La suerte de los condenados ingleses (los «convictos») no era mucho mejor que la de los esclavos. Los galeotes morían a fuerza de latigazos que reavivaban sus heridas, en las que se incrustaba sal. A falta de remeros a los que martirizar, los capitanes de barco que descargaban mercancías en Australia se complacían en hacer azotar con cuerdas a los convictos y les obligaban luego a sumergirse en el agua salada (cf. Adventures of an Outlaw, de Rasleigh).

No sólo los delincuentes recibían este trato. El baqueteo infligido en las nalgas, en presencia de toda la tripulación, fue tradicional en la Marina alemana. En los barcos ingleses se repartían latigazos por cualquier insignificancia. La aplicación del látigo constituía el pasatiempo predilecto de sádicos oficiales a juzgar por este relato de James Stanfield, obligado a embarcar en el siglo XVIII:
«Tuvimos la suerte de embarcar en un viejo cascarón que debía entrar en dique seco en Lisboa, y el capitán, temiendo que la tripulación desertara, no se atrevió a maltratarnos hasta que estuvimos a veinticinco grados de latitud. Pero apenas hizo su aparición el látigo, la flagelación se extendió como una epidemia. No transcurría ni una sola hora sin que se aplicara este castigo; a veces había tres hombres atados juntos.
»El único placer del capitán era causar dolor. Hacía azotar a los hombres sólo por contemplar sus contorsiones y oír sus alaridos de dolor. Ordenó azotar al auxiliar de a bordo por haberle dado un vaso de vino a un enfermo, y cuando intentó disculparse, el capitán lo hizo azotar de nuevo por haber presentado excusas. A otro miembro de la tripulación le arrancó un trozo de oreja y le atravesó la mejilla con el dedo. Murió alcoholizado, y tuvo que venir otro capitán de Inglaterra.
»El nuevo capitán estaba tan enfermo que tenían que transportarlo por todo el barco, pero se divertía arañando los rostros con sus largas uñas o con un cuchillo reservado para este uso. Cuando se veía obligado a permanecer acostado, ordenaba que flagelaran a los hombres a los pies de su cama para poder verlos de cerca y no perderse el menor detalle de sus sufrimientos» (citado por D. P. Mannix, History of Torture, p. 145).

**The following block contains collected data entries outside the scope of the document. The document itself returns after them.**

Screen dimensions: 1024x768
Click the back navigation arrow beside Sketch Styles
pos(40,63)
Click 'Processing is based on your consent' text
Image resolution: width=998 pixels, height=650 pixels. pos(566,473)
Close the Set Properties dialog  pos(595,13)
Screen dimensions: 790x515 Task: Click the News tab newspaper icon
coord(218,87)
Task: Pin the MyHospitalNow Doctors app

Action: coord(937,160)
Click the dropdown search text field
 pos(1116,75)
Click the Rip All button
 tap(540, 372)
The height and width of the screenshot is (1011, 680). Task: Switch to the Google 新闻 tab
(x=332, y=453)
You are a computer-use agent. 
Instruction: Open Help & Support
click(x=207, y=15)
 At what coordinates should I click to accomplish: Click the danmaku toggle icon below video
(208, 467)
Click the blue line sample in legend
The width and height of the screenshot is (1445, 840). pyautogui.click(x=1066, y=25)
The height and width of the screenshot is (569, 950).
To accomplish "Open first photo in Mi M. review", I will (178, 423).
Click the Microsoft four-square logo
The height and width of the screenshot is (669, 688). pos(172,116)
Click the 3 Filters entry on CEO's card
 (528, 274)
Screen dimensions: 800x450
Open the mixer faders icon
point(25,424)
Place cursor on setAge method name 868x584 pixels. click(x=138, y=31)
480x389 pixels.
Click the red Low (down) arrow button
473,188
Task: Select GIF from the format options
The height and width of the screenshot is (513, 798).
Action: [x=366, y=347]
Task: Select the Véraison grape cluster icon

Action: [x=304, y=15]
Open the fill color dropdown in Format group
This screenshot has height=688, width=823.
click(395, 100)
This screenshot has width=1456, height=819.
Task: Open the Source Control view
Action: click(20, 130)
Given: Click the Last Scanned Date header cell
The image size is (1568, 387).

No todo el mundo tenía la curiosidad, o la ingenuidad, de aquel gobernador general de la isla Mauricio, que quiso experimentar la flagelación en su propio cuerpo. En su Voyage autour du monde (tomo I, p. 146), Arago nos cuenta que el gobernador hizo que cuatro robustos esclavos lo ataran y le diesen quince latigazos: «Los esclavos no tuvieron más remedio que obedecer. Con el general fuertemente atado a los pies de su cama, el látigo comenzó a actuar. Al primer golpe lanzó un grito horrible; al segundo, intentó romper las ataduras; al tercero, amenazó de muerte al vigoroso esclavo que lo azotaba (pese a que no lo había  hecho con demasiada rudeza). El pobre general gemía, juraba, gritaba, decía que haría decapitar a los cuatro esclavos y que prendería fuego a la ciudad: recibió los quince azotes, ni uno más, ni uno menos, y apenas le desataron se desplomó.» Con todo, la lección surtió efecto, porque desde entonces el gobernador suprimió los cincuenta latigazos que habitualmente ordenaba.